Multivariate analysis provided extremely interesting results in an attempt to answer a question which factors have the most important effect on in-hospital and long-term mortality. Of all factors age and symptoms of acute left ventricular failure were the most important predictors of mortality. Cardiogenic shock is a real killer and treatment of this dangerous complication should be instituted in the first place in MI even if it is caused by occlusion of the ULMCA. Undoubtedly treating the underlying cause is important. Rapid restoration of coronary blood flow also at the microcirculatory level is the best treatment strategy. In the present study TIMI grade 3 flow resulted in a 5-fold decrease of annual mortality.

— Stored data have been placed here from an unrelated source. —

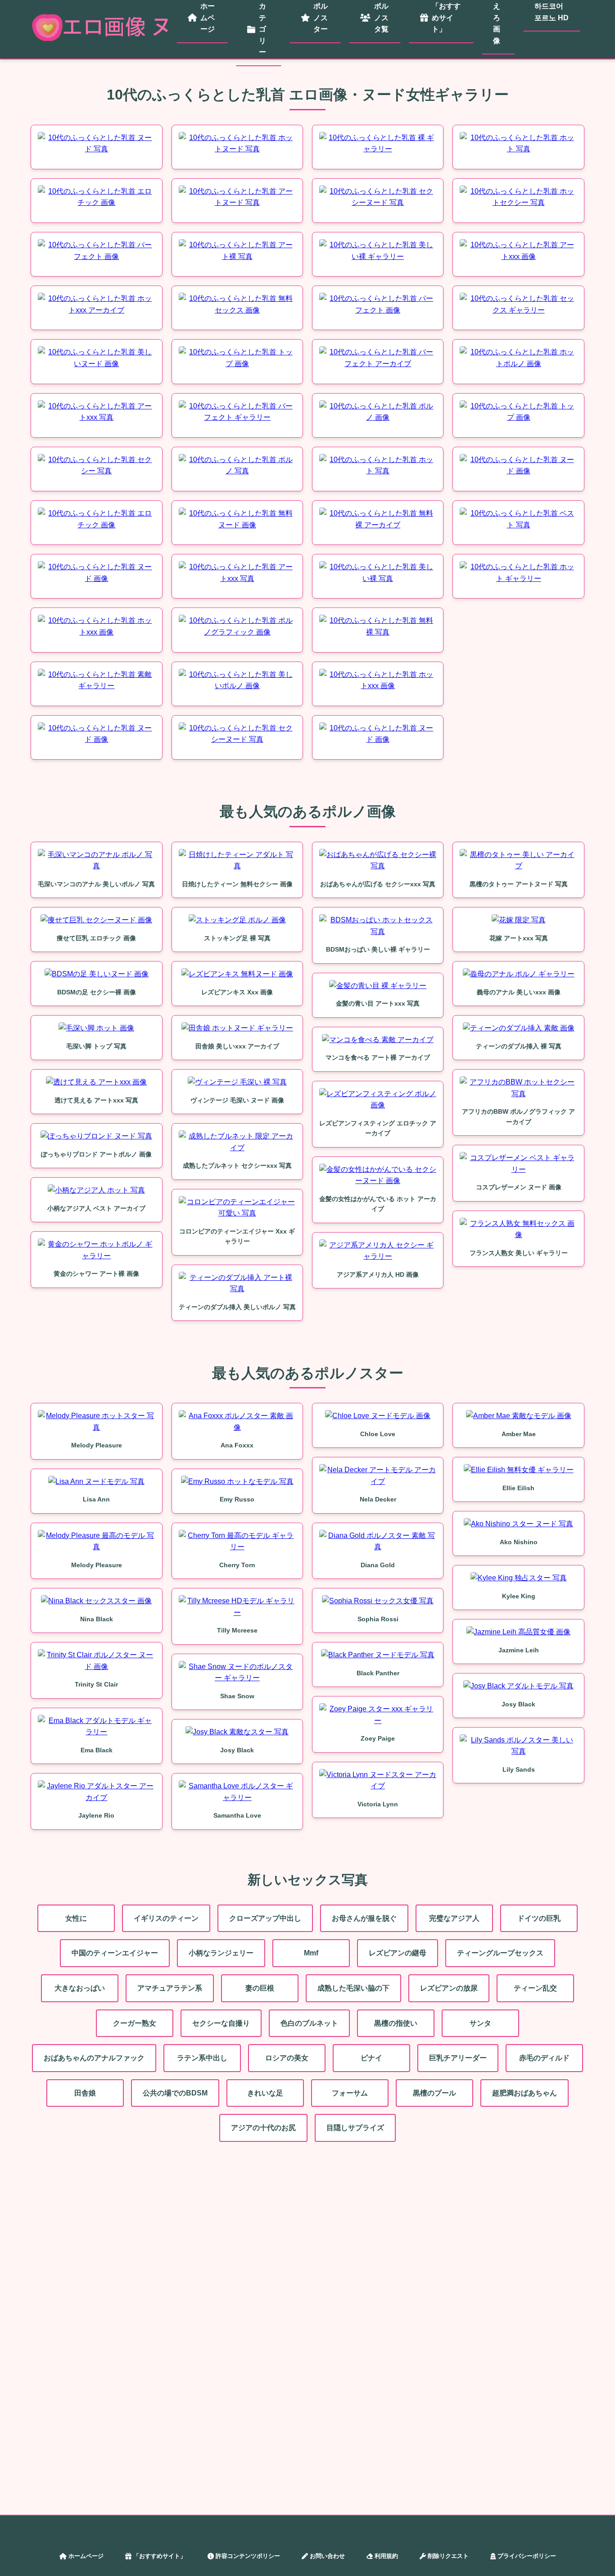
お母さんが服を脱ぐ (364, 1918)
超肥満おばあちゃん (524, 2093)
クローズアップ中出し (265, 1918)
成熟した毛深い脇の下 (353, 1988)
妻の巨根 (259, 1988)
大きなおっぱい (79, 1988)
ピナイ (371, 2058)
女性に (76, 1918)
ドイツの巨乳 (539, 1918)
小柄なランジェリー (221, 1953)
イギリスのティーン (166, 1918)
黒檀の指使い (395, 2023)
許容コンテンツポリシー (248, 2556)
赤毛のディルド (544, 2058)
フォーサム (350, 2093)
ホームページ (86, 2556)
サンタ (480, 2023)
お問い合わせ (327, 2556)
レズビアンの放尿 (449, 1988)
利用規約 (386, 2556)
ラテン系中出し (202, 2058)
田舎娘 (85, 2093)
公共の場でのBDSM (175, 2093)
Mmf (311, 1953)
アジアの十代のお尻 (263, 2128)
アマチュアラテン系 (169, 1988)
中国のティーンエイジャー (115, 1953)
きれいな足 (265, 2093)
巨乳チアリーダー (458, 2058)
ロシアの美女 (286, 2058)
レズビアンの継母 (397, 1953)
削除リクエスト (448, 2556)
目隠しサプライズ (355, 2128)
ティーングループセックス (500, 1953)
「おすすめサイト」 (159, 2556)
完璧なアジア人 (454, 1918)
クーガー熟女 (134, 2023)
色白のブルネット (309, 2023)
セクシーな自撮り (221, 2023)
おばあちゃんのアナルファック (94, 2058)
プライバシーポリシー (526, 2556)
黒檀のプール (434, 2093)
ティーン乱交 (535, 1988)
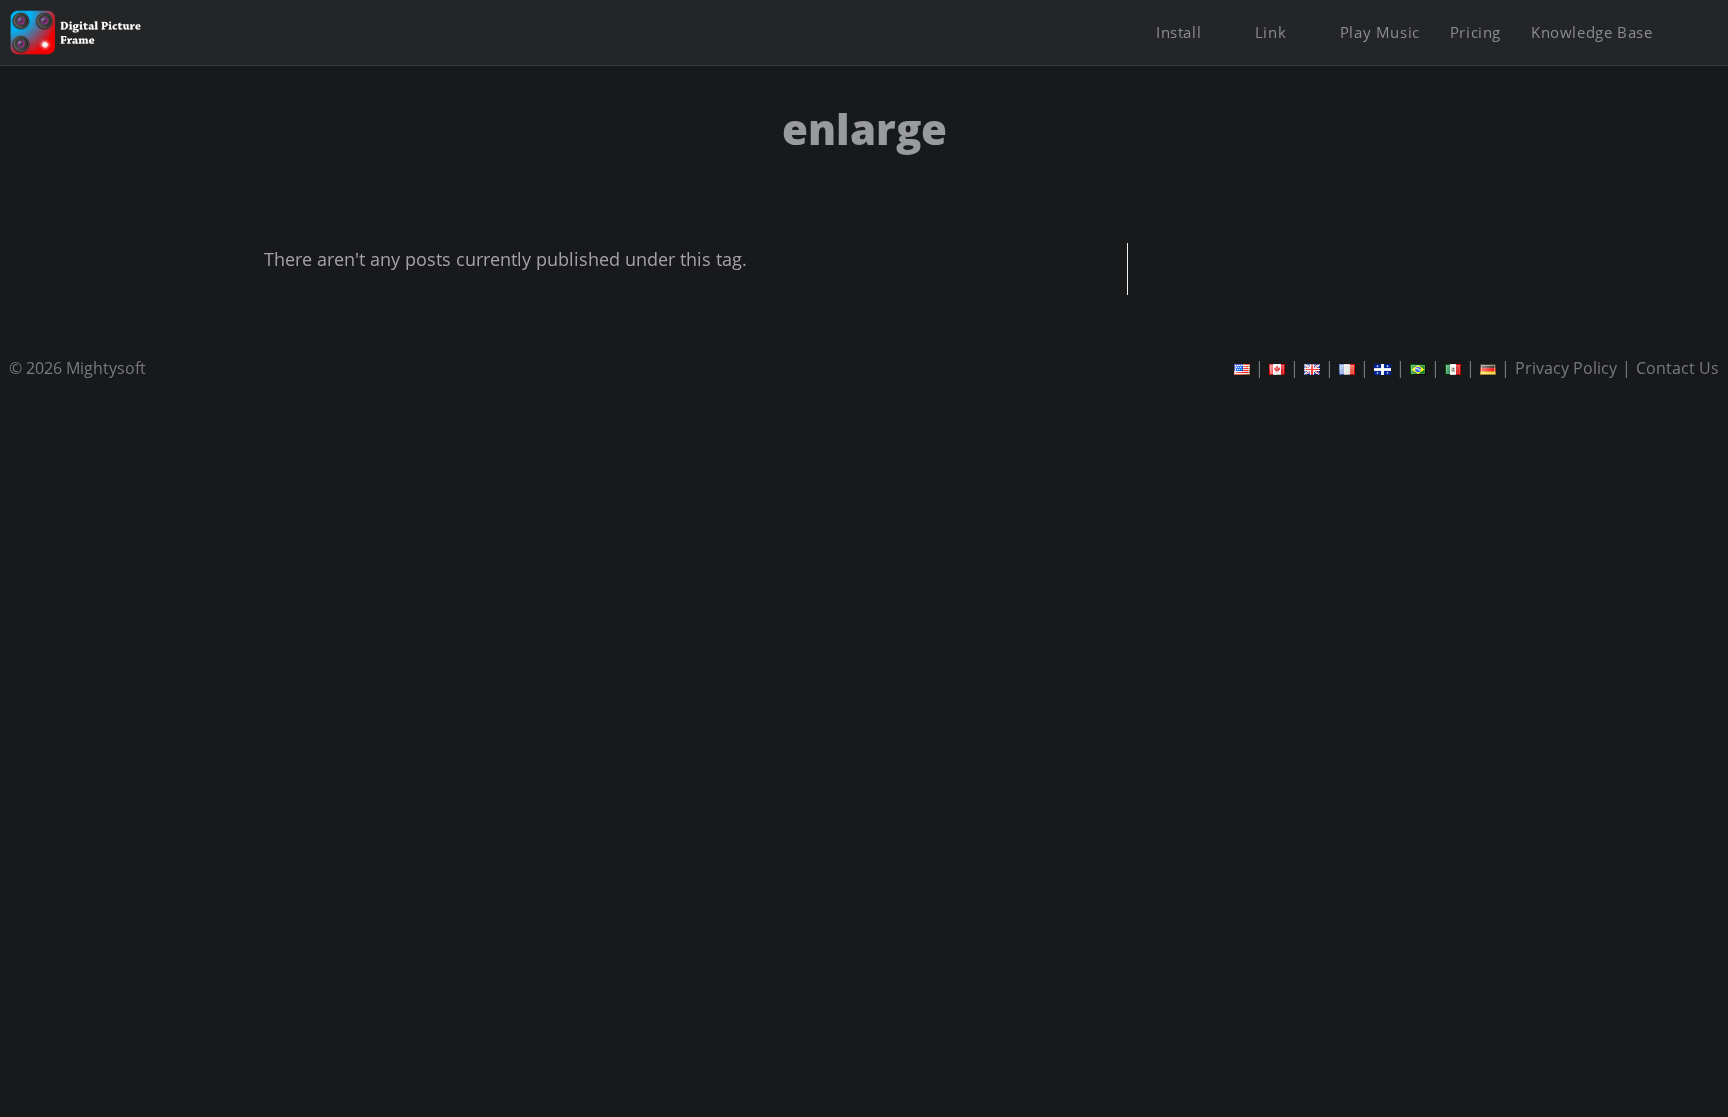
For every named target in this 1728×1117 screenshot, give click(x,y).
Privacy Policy (1566, 368)
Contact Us (1677, 368)
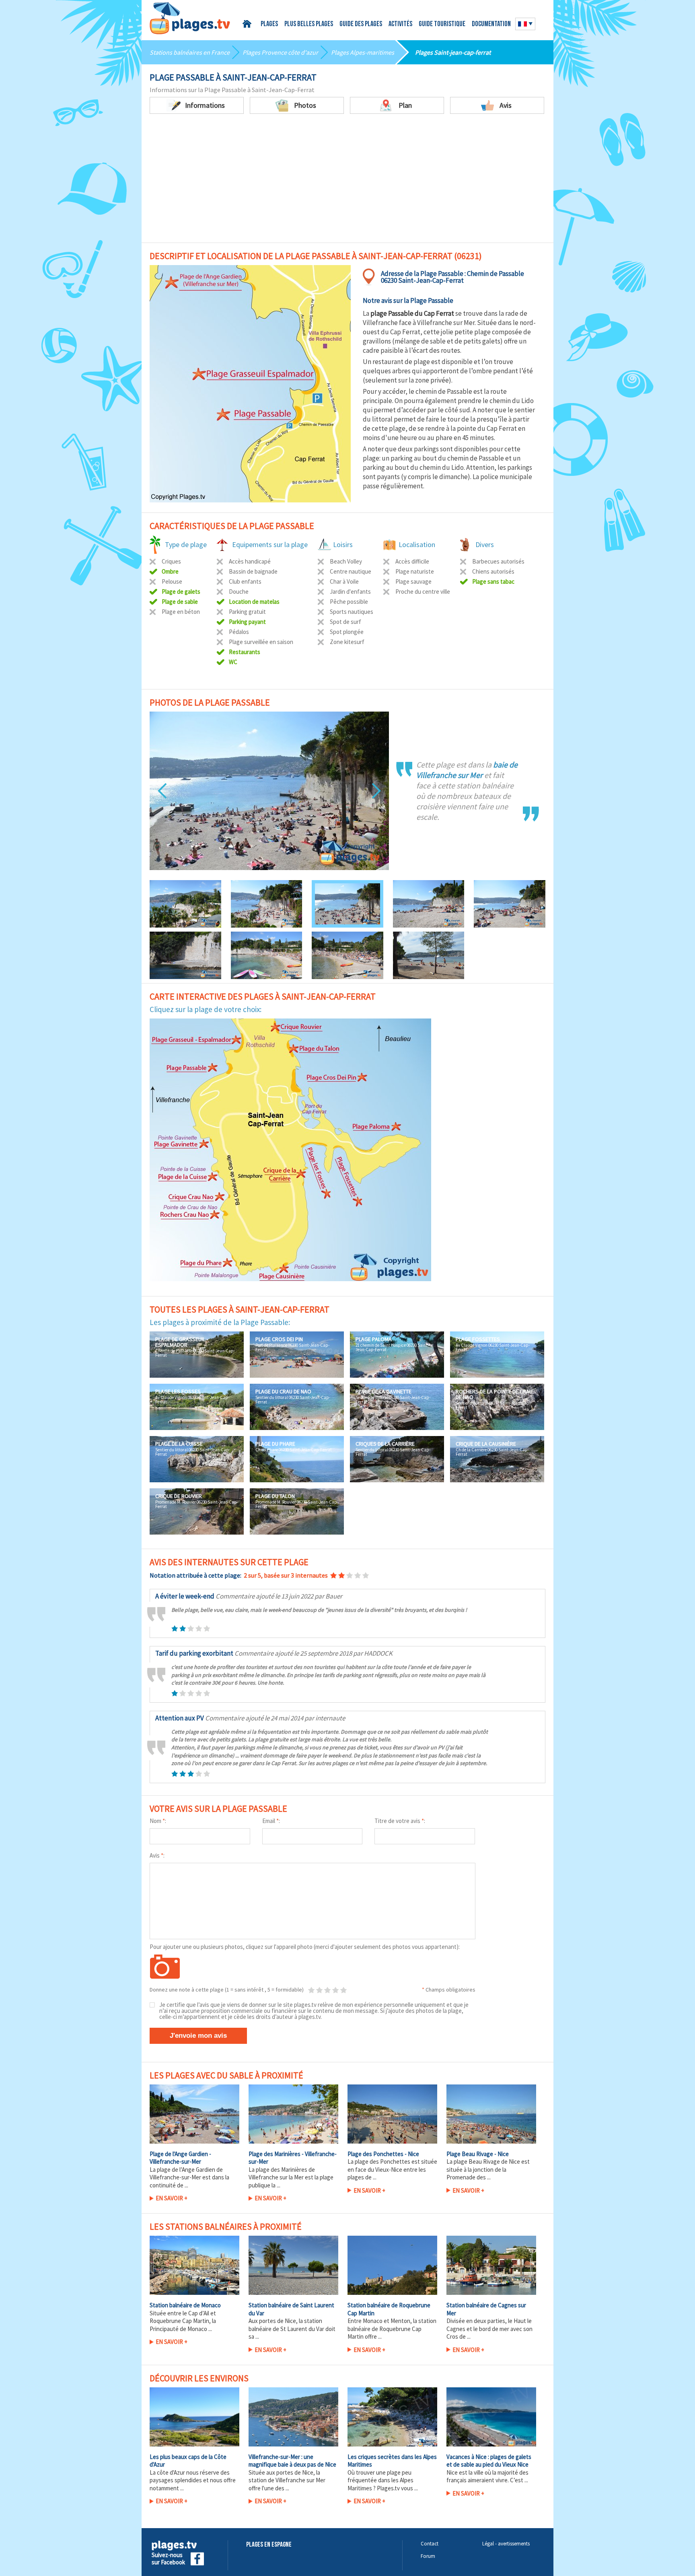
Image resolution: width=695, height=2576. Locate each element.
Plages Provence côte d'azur (280, 52)
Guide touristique (442, 24)
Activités (400, 24)
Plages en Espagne (269, 2544)
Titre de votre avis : (399, 1821)
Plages (269, 24)
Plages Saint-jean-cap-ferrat (453, 52)
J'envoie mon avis (198, 2035)
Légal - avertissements (506, 2543)
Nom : (158, 1821)
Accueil (248, 24)
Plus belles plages (308, 24)
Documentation (491, 24)
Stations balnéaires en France (190, 52)
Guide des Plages (360, 24)
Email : (271, 1821)
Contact (429, 2543)
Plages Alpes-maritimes (362, 52)
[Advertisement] (347, 174)
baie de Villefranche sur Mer (467, 769)
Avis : (157, 1855)
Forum (428, 2556)
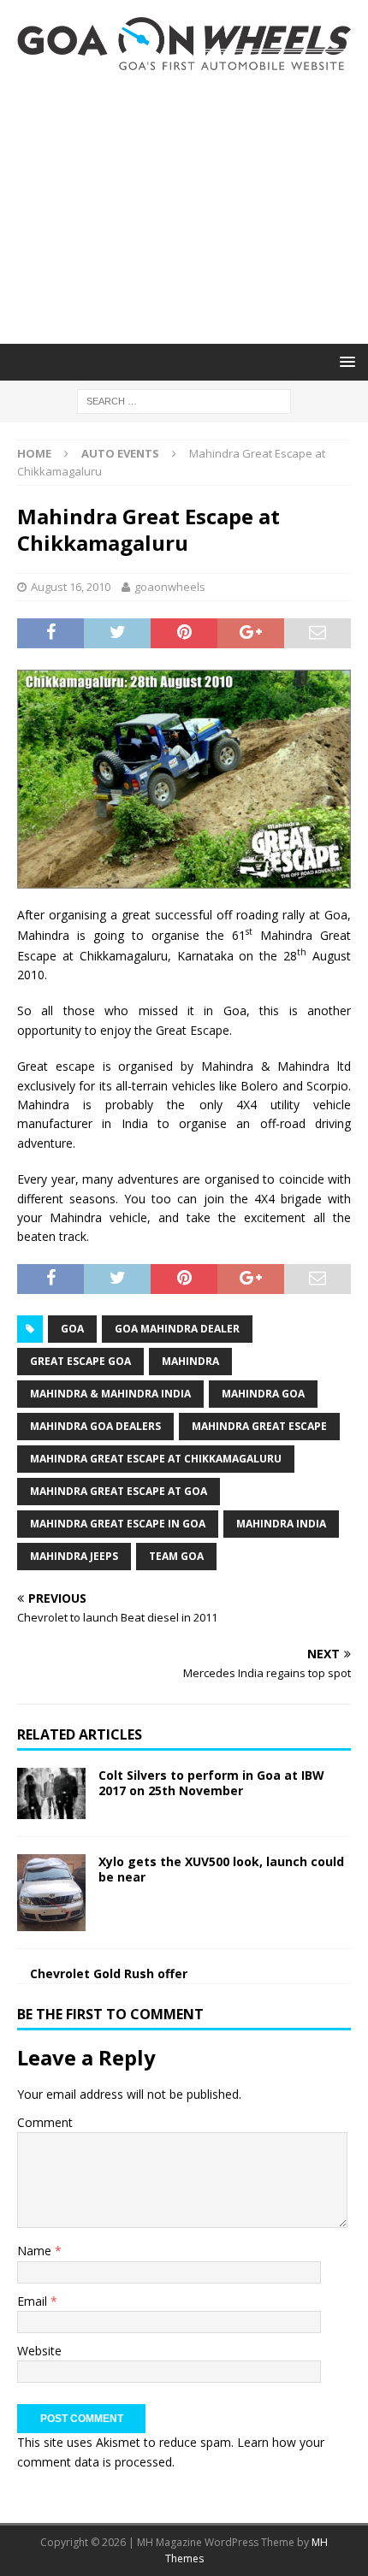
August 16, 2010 (70, 586)
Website (39, 2351)
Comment (45, 2122)
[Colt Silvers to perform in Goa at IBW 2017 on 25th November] (51, 1793)
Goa (72, 1328)
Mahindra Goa (263, 1393)
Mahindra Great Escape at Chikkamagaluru (156, 1458)
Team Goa (176, 1556)
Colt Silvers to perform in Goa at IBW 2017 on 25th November (211, 1783)
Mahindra (190, 1361)
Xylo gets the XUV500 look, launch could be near (221, 1869)
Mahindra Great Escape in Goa (117, 1523)
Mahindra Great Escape (259, 1426)
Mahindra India (281, 1523)
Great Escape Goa (80, 1361)
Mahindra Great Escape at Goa (118, 1491)
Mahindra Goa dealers (95, 1426)
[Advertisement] (184, 207)
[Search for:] (184, 400)
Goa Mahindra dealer (177, 1328)
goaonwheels (169, 586)
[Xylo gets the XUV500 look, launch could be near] (51, 1892)
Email (33, 2301)
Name (36, 2250)
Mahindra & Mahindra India (110, 1393)
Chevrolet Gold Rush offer (108, 1973)
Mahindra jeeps (74, 1556)
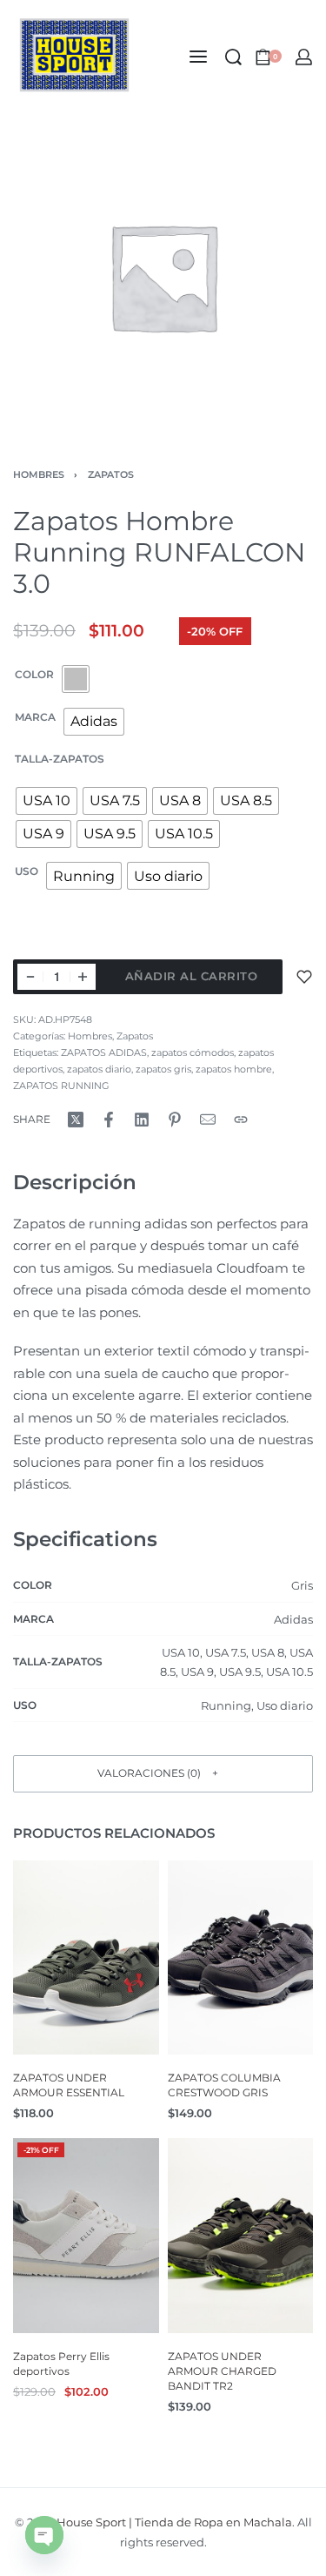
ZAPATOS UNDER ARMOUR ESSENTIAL (68, 2086)
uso (26, 871)
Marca (35, 716)
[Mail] (208, 1119)
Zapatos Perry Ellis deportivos (61, 2364)
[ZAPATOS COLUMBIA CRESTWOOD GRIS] (241, 1957)
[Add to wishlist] (304, 976)
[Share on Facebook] (108, 1119)
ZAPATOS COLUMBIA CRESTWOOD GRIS (224, 2086)
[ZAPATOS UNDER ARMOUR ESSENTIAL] (86, 1957)
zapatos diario (99, 1069)
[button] (163, 1773)
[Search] (233, 57)
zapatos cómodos (192, 1052)
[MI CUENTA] (304, 57)
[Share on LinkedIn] (142, 1119)
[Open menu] (198, 57)
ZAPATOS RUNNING (61, 1085)
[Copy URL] (241, 1119)
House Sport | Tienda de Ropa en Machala (174, 2522)
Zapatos (111, 474)
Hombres (38, 474)
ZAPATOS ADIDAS (104, 1052)
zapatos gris (163, 1069)
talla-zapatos (59, 758)
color (34, 674)
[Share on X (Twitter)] (75, 1119)
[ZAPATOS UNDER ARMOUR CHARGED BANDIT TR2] (241, 2236)
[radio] (76, 679)
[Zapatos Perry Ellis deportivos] (86, 2236)
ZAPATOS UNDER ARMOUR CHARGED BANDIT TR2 (222, 2371)
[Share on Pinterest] (175, 1119)
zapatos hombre (234, 1069)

Increasing evidence suggests that both treatment modalities (CABG and PCI) may be accepted as equivalent or complementary in patients with critical lesions in the left main coronary artery, because once a patient with MI has stabilized and the acute phase has passed, complete revascularization with CABG after PCI of the left main is still possible.

Limitations of the study

Despite our study presents important data, it has several limitations. First, its retrospective nature biases the conclusions. Second, the choice of treatment strategy was operator dependent. Third, small number of DES used resulted in insignificant differences in outcomes what is known to be false. Finally, we have no data on lesion location (ostial vs. bifurcation of the ULMCA) and manual thrombectomy prior to PCI which also have significant impact on mortality.

Conclusions

No significant differences in clinical course, treatment and prognosis between men and women were noted, although women were older and had more concomitant risk factors. Mortality remained very high in both genders. The most unfavorable prognostic factors were cardiogenic shock, pulmonary edema, STEMI and advanced age. Percutaneous coronary angioplasty is feasible and offers high success rate in this subset of patients.